1. Field of the Invention
The present invention relates to the field of cryptography. More particularly, the present invention relates to a cryptographic device which translates encrypted information from one encrypted format to another without unsecured exposure of its non-encrypted format.
2. Description of Art Related to the Invention
In today's society, it is becoming more and more desirable to transmit digital information (i.e., data, control or address) from one location to another in a manner which is clear and unambiguous to a targeted recipient, but incomprehensible to any illegitimate interlopers. Accordingly, before transmission, the digital information is typically encrypted by a host processor executing an encryption algorithm stored in main memory. A communication key specific to a targeted recipient is used for such encryption. Thereafter, the targeted recipient decrypts the encrypted information for his or her own use. This conventional cryptographic transmission technique is commonly used in governmental applications as well as for commercial applications where sensitive information (e.g., confidential, proprietary, etc.) is being transmitted.

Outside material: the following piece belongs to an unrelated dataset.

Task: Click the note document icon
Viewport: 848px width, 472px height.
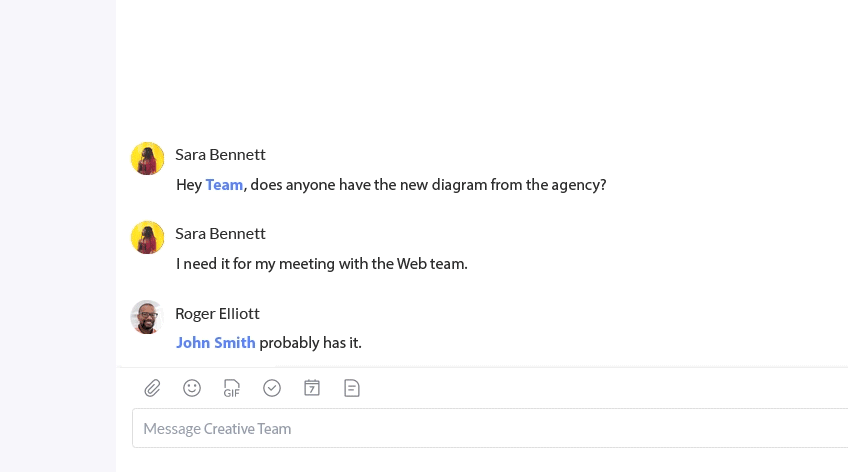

Likewise, it is further becoming desirable to store digital information in an encrypted format within main memory or a mass storage device associated with a computer. This is done to prevent an unauthorized person from downloading sensitive information in a non-encrypted format (i.e., plain text) from main memory or a mass storage device onto a floppy disk. However, neither the storage of information in an encrypted format nor the conventional cryptographic transmission technique fully protects plain text from unsecured exposure (i.e., outside the confines of the element executing the cryptographic algorithm). For example, in order to transfer an encrypted document from one computer to another, the encrypted document would be decrypted to plain text and re-encrypted with a communication key specific to the targeted recipient. Thus, the plain text will be exposed at least on the system bus and, in those cases where the document is greater in size than main memory, the plain text might be temporarily stored on the computer's mass storage device (e.g., internal hard disk). This exposure problem poses a number of disadvantages associated with security.
One clear disadvantage is that plain text may be readable by an unauthorized person in those situations where it is not immediately removed from the internal hard disk or the hard disk is accessible to other computers through a local area network. Even if the sender diligently removes the plain text from the hard disk or the document as plain text is never stored on the hard disk, there is a possibility that an interloper may gain access to the plain text by simply monitoring the system bus of the computer through software (e.g., computer-virus) or hardware means (e.g., logic analyzer).

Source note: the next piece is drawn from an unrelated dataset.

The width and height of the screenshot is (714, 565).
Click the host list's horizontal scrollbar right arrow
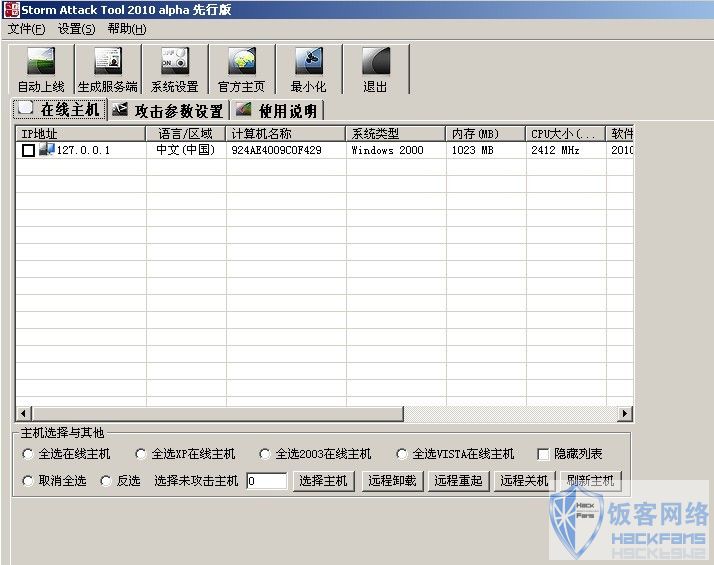coord(625,414)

Another disadvantage is that there is no mechanism to guarantee that only the intended recipient can read the contents of a message when the message is sent in an encrypted format to a third party (e.g., system administrator) who is responsible for re-encrypting the message with a different encrypted format.
Yet another disadvantage is that there is no mechanism to protect against unauthorized use of data provided through content distribution or by software packages (i.e., copy protection).

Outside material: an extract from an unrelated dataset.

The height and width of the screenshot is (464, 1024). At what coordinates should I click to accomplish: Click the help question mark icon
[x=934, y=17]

Hence, it would be desirable to create a cryptographic device that sufficiently mitigates access to information in a non-encrypted format (i.e., plain text) originally contained within one source in one encrypted format and needs to be transferred to another source through another or even the same encrypted format. The cryptographic device would virtually eliminate any interlopers from stealing secure information because the interloper would have to obtain that information from integrated circuits inside the chip package which is clearly more difficult than obtaining information from bus lines.